## Direction
Switch "Click" to "Tap" throughout the items below, keeping every other line the same, and leave the pictures out of your answer.

— START OF Data provided —

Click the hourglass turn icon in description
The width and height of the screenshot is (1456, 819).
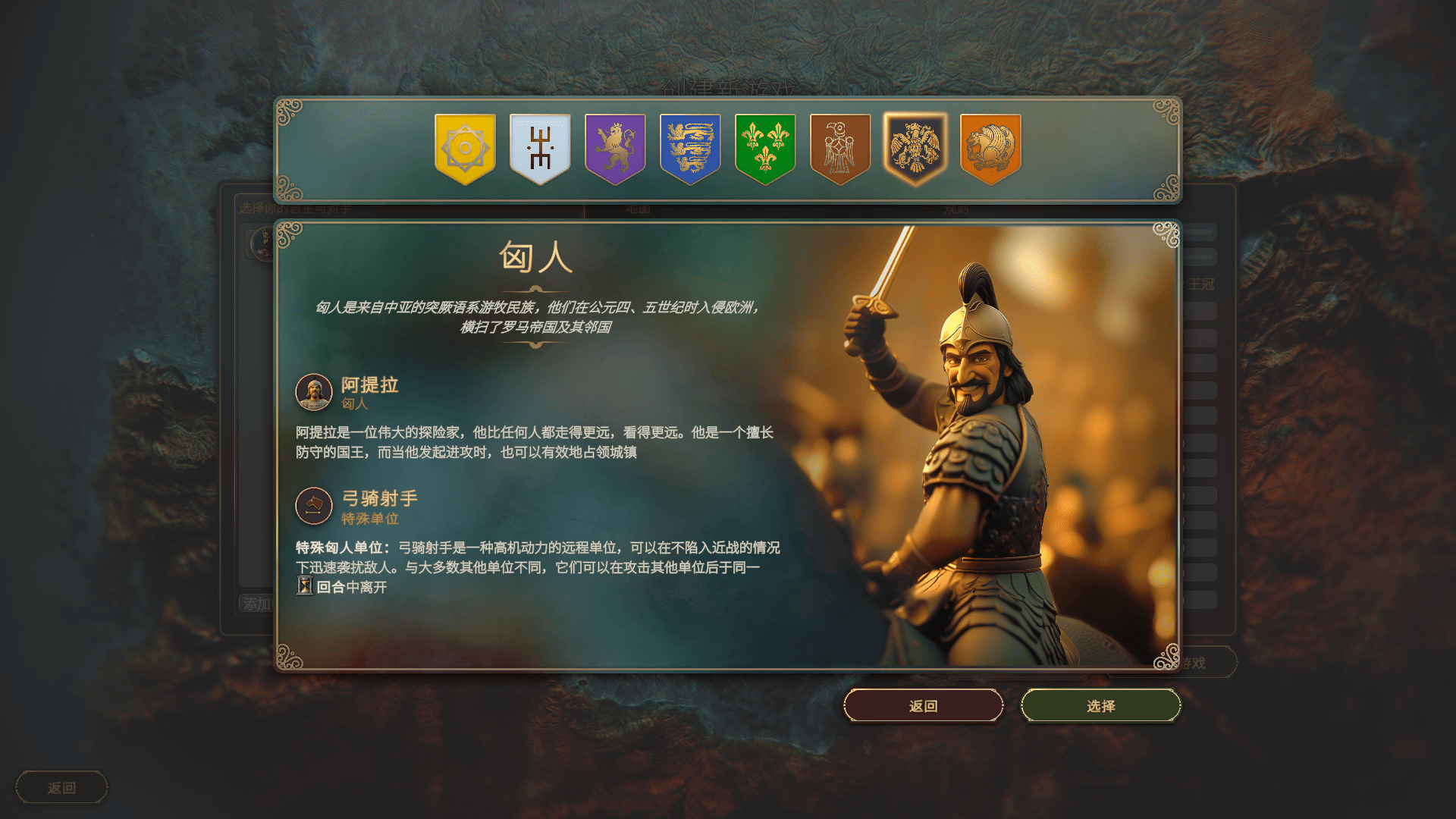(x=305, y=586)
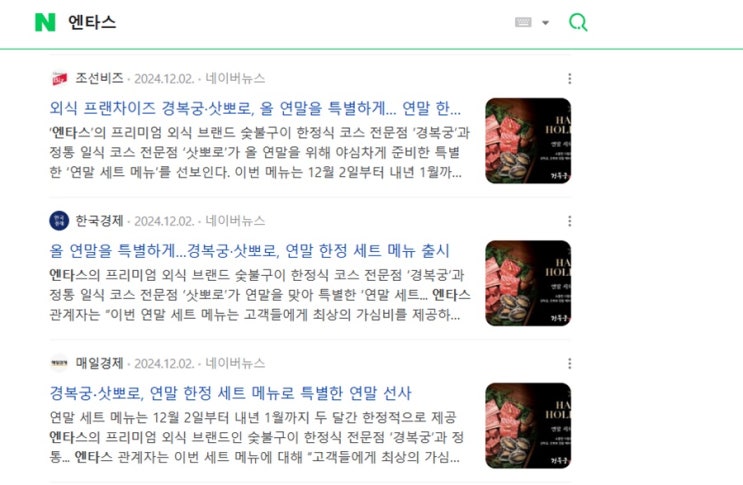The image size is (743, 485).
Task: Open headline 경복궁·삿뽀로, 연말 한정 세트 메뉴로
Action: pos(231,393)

— END OF Data provided —

## Exercise result
Tap the hourglass turn icon in description
The width and height of the screenshot is (1456, 819).
(x=305, y=586)
The image size is (743, 485).
Task: Open headline 경복궁·삿뽀로, 연말 한정 세트 메뉴로
Action: pos(231,393)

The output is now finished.